About 27% of the soybean meal produced in the United States is exported annually, and USDA’s estimates put that at 28% for 2023-24, meaning exports are not expected to be unusually strong relative to soybean processing volumes.

The rise in U.S. export demand and the extreme thinning of supplies in Argentina have recently caught the attention of meal traders. CBOT December soybean meal futures on Wednesday hit a contract high of $439.40 per short ton, up more than 16% in two weeks.

CBOT meal futures are trading at the highest levels for the week since 2012, and nearby contracts are priced at a steep premium versus deferred ones, reflecting a tight domestic market.

GLOBAL TRADE

With its record export projection, the United States is set to account for 20% of global soybean meal shipments in 2023-24, the highest share since 2000-01 but about equal to 2022-23.

USDA estimates show that on an October-September basis, Argentina will account for 34% of global meal exports in 2023-24, ahead of Brazil with 32%. In the previous cycle, Brazil edged Argentina to become the top meal exporter for the first time in a quarter-century.

Argentina’s poor performance will be prominent in the first half of the global 2023-24 season since its new soybean crop will start coming out of the fields next April. Its last crop, harvested earlier this year, had yields of only half normal levels due to severe drought.
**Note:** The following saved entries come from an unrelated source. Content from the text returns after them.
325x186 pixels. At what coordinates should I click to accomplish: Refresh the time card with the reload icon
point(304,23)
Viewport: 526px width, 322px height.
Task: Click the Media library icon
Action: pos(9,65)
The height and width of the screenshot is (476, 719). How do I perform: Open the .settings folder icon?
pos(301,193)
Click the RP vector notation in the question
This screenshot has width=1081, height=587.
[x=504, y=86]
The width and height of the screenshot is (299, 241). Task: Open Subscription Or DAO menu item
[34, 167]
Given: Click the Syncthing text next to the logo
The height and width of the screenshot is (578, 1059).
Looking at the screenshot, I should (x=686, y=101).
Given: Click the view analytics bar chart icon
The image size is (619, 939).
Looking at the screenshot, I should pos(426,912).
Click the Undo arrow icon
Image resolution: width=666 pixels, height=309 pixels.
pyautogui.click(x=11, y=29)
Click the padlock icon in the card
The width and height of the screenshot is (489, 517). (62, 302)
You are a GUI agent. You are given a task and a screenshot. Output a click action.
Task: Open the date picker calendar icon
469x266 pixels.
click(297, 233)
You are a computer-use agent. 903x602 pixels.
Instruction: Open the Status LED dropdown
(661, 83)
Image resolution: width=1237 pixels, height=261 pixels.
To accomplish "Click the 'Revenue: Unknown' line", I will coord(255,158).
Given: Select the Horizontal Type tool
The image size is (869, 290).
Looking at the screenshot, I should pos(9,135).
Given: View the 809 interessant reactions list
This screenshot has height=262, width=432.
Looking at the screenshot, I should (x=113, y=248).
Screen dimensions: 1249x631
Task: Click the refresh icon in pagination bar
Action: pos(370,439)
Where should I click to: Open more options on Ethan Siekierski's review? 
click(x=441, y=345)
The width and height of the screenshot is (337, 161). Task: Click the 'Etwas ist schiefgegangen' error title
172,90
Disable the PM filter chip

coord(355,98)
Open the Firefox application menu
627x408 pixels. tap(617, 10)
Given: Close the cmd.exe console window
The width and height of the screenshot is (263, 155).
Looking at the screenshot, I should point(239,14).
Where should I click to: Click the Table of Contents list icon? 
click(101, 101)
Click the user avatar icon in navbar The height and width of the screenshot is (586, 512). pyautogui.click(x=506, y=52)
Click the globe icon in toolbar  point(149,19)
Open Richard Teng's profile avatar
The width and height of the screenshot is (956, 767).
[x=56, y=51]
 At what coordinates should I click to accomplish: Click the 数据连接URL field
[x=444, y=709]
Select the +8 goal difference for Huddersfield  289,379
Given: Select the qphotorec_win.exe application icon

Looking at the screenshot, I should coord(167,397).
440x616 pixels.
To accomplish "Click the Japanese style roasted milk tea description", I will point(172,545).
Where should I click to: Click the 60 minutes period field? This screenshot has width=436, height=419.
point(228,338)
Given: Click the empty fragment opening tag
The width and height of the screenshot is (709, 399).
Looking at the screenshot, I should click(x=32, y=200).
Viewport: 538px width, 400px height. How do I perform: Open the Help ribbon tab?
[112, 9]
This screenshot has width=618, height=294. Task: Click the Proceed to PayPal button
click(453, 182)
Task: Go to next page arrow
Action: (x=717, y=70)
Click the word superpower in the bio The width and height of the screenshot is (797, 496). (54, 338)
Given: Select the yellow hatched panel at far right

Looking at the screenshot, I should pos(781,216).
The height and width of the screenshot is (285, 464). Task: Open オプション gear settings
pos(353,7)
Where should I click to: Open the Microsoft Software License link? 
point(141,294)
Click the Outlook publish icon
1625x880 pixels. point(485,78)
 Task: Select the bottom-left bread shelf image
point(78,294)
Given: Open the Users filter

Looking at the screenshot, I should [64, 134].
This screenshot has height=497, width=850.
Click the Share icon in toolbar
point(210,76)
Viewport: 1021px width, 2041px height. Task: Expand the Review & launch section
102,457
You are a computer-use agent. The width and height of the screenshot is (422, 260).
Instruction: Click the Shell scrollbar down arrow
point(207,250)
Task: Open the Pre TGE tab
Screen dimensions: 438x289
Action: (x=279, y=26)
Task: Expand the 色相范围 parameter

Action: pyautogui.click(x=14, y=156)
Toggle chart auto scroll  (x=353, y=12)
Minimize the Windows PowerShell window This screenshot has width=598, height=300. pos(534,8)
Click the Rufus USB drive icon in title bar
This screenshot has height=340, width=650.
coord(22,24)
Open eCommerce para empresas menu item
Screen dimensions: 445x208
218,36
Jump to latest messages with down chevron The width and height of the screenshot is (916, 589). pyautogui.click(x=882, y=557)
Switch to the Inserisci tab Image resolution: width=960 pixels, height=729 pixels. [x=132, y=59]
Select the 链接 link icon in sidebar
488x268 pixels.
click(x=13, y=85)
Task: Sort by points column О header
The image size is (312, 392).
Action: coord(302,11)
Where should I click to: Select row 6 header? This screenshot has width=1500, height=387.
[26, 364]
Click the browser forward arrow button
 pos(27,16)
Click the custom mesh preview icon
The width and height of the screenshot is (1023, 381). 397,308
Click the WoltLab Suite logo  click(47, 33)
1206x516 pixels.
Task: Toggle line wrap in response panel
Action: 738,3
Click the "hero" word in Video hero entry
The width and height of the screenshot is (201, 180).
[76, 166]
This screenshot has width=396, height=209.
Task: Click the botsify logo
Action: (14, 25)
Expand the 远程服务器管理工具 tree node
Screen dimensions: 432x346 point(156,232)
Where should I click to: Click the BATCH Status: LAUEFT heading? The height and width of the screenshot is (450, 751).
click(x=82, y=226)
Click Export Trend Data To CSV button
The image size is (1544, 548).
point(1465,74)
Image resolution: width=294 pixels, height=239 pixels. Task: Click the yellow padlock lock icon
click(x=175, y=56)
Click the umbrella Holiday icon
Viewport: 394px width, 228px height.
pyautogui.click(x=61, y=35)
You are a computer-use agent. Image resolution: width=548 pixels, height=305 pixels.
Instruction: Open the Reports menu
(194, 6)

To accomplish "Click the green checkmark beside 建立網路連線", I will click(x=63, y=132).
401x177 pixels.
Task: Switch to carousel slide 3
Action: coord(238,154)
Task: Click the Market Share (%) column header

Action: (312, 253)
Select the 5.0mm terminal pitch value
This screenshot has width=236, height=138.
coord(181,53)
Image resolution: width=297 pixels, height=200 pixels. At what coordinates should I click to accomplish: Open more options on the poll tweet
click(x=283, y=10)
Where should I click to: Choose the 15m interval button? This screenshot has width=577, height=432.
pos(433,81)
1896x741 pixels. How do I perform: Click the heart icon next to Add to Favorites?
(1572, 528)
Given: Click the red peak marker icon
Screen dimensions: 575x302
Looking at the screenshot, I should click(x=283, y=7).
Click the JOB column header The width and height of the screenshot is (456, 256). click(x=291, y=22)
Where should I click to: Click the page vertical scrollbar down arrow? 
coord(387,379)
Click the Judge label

Argentine soybean processing volumes between April and September hit 18-year lows, down 26% on the year. Crushing is typically elevated starting in April, so a decent harvest could reenergize Argentine meal trade by mid-2024.

Soybean planting in Argentina typically begins around this time, and although there have been some rains over the last week, drought concerns are still prominent. USDA’s 2023-24 trade assumptions for Argentine soymeal depend on a rebound of soybean yields, though a small downside cushion appears to be factored in.

Argentina’s usual soymeal customers include Asian countries like Indonesia, Vietnam and Malaysia, along with Turkey, Europe and North Africa, so these could be ones to watch in terms of U.S. export sales.

As of Oct. 19, the Philippines was responsible for 19% of U.S. soybean meal bookings for 2023-24, followed by Mexico and Canada at 10% apiece and Ecuador at 8%.

In 2022-23, some 17% of U.S. meal shipments went to the Philippines, 12% to Mexico, 11% to Colombia and 8% apiece to Canada and European Union members. Karen Braun is a market analyst for Reuters. Views expressed are her own.